# [PROMPT]
Present the following lines as a Markdown table with a Row column holding the row number and a Line column holding each line, leaving out blank lines.

# [INFORMATION PROVIDED]

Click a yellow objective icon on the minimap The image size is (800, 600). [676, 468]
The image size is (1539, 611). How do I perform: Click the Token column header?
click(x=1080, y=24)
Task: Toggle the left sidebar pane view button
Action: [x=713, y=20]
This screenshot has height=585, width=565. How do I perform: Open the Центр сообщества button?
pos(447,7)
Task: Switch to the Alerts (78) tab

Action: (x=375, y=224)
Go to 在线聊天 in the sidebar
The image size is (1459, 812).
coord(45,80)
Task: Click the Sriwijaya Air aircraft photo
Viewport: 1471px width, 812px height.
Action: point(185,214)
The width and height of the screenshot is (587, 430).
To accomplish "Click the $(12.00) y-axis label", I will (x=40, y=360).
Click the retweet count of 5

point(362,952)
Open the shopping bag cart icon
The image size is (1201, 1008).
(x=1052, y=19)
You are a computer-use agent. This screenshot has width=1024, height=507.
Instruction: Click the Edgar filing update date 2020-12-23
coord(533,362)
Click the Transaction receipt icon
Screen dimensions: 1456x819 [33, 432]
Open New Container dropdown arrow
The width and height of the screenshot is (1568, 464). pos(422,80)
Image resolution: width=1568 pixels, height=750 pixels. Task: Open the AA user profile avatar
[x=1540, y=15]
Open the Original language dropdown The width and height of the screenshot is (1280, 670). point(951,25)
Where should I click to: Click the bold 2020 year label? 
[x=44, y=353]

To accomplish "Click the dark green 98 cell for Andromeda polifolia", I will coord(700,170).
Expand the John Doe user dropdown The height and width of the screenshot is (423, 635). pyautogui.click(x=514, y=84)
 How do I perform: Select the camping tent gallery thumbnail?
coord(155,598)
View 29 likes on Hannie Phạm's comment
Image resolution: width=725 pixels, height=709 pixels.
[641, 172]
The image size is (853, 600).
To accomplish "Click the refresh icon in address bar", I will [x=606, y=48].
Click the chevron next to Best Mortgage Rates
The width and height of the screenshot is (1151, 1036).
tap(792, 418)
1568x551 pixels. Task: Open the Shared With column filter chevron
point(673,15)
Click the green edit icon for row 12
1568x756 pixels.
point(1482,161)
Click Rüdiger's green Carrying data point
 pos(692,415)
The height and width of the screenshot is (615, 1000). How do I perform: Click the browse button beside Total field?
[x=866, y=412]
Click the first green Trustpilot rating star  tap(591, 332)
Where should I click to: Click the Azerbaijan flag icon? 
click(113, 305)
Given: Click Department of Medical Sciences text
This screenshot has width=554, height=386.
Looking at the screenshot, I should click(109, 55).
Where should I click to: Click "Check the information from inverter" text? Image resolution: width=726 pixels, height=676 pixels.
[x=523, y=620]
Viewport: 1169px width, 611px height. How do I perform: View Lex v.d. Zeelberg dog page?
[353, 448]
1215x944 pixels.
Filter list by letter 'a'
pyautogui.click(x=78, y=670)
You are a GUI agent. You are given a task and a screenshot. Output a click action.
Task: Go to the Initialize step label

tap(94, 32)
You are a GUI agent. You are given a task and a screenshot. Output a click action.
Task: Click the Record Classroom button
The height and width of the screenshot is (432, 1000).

# [RESULT]
| Row | Line |
|---|---|
| 1 | Click a yellow objective icon on the minimap The image size is (800, 600). [676, 468] |
| 2 | The image size is (1539, 611). How do I perform: Click the Token column header? |
| 3 | click(x=1080, y=24) |
| 4 | Task: Toggle the left sidebar pane view button |
| 5 | Action: [x=713, y=20] |
| 6 | This screenshot has height=585, width=565. How do I perform: Open the Центр сообщества button? |
| 7 | pos(447,7) |
| 8 | Task: Switch to the Alerts (78) tab |
| 9 | Action: (x=375, y=224) |
| 10 | Go to 在线聊天 in the sidebar |
| 11 | The image size is (1459, 812). |
| 12 | coord(45,80) |
| 13 | Task: Click the Sriwijaya Air aircraft photo |
| 14 | Viewport: 1471px width, 812px height. |
| 15 | Action: point(185,214) |
| 16 | The width and height of the screenshot is (587, 430). |
| 17 | To accomplish "Click the $(12.00) y-axis label", I will (x=40, y=360). |
| 18 | Click the retweet count of 5 |
| 19 | point(362,952) |
| 20 | Open the shopping bag cart icon |
| 21 | The image size is (1201, 1008). |
| 22 | (x=1052, y=19) |
| 23 | You are a computer-use agent. This screenshot has width=1024, height=507. |
| 24 | Instruction: Click the Edgar filing update date 2020-12-23 |
| 25 | coord(533,362) |
| 26 | Click the Transaction receipt icon |
| 27 | Screen dimensions: 1456x819 [33, 432] |
| 28 | Open New Container dropdown arrow |
| 29 | The width and height of the screenshot is (1568, 464). pos(422,80) |
| 30 | Image resolution: width=1568 pixels, height=750 pixels. Task: Open the AA user profile avatar |
| 31 | [x=1540, y=15] |
| 32 | Open the Original language dropdown The width and height of the screenshot is (1280, 670). point(951,25) |
| 33 | Where should I click to: Click the bold 2020 year label?  |
| 34 | [x=44, y=353] |
| 35 | To accomplish "Click the dark green 98 cell for Andromeda polifolia", I will coord(700,170). |
| 36 | Expand the John Doe user dropdown The height and width of the screenshot is (423, 635). pyautogui.click(x=514, y=84) |
| 37 |  How do I perform: Select the camping tent gallery thumbnail? |
| 38 | coord(155,598) |
| 39 | View 29 likes on Hannie Phạm's comment |
| 40 | Image resolution: width=725 pixels, height=709 pixels. |
| 41 | [641, 172] |
| 42 | The image size is (853, 600). |
| 43 | To accomplish "Click the refresh icon in address bar", I will [x=606, y=48]. |
| 44 | Click the chevron next to Best Mortgage Rates |
| 45 | The width and height of the screenshot is (1151, 1036). |
| 46 | tap(792, 418) |
| 47 | 1568x551 pixels. Task: Open the Shared With column filter chevron |
| 48 | point(673,15) |
| 49 | Click the green edit icon for row 12 |
| 50 | 1568x756 pixels. |
| 51 | point(1482,161) |
| 52 | Click Rüdiger's green Carrying data point |
| 53 |  pos(692,415) |
| 54 | The height and width of the screenshot is (615, 1000). How do I perform: Click the browse button beside Total field? |
| 55 | [x=866, y=412] |
| 56 | Click the first green Trustpilot rating star  tap(591, 332) |
| 57 | Where should I click to: Click the Azerbaijan flag icon?  |
| 58 | click(113, 305) |
| 59 | Given: Click Department of Medical Sciences text |
| 60 | This screenshot has width=554, height=386. |
| 61 | Looking at the screenshot, I should click(109, 55). |
| 62 | Where should I click to: Click "Check the information from inverter" text? Image resolution: width=726 pixels, height=676 pixels. |
| 63 | [x=523, y=620] |
| 64 | Viewport: 1169px width, 611px height. How do I perform: View Lex v.d. Zeelberg dog page? |
| 65 | [353, 448] |
| 66 | 1215x944 pixels. |
| 67 | Filter list by letter 'a' |
| 68 | pyautogui.click(x=78, y=670) |
| 69 | You are a GUI agent. You are given a task and a screenshot. Output a click action. |
| 70 | Task: Go to the Initialize step label |
| 71 | tap(94, 32) |
| 72 | You are a GUI agent. You are given a task and a screenshot. Output a click action. |
| 73 | Task: Click the Record Classroom button |
| 74 | The height and width of the screenshot is (432, 1000). |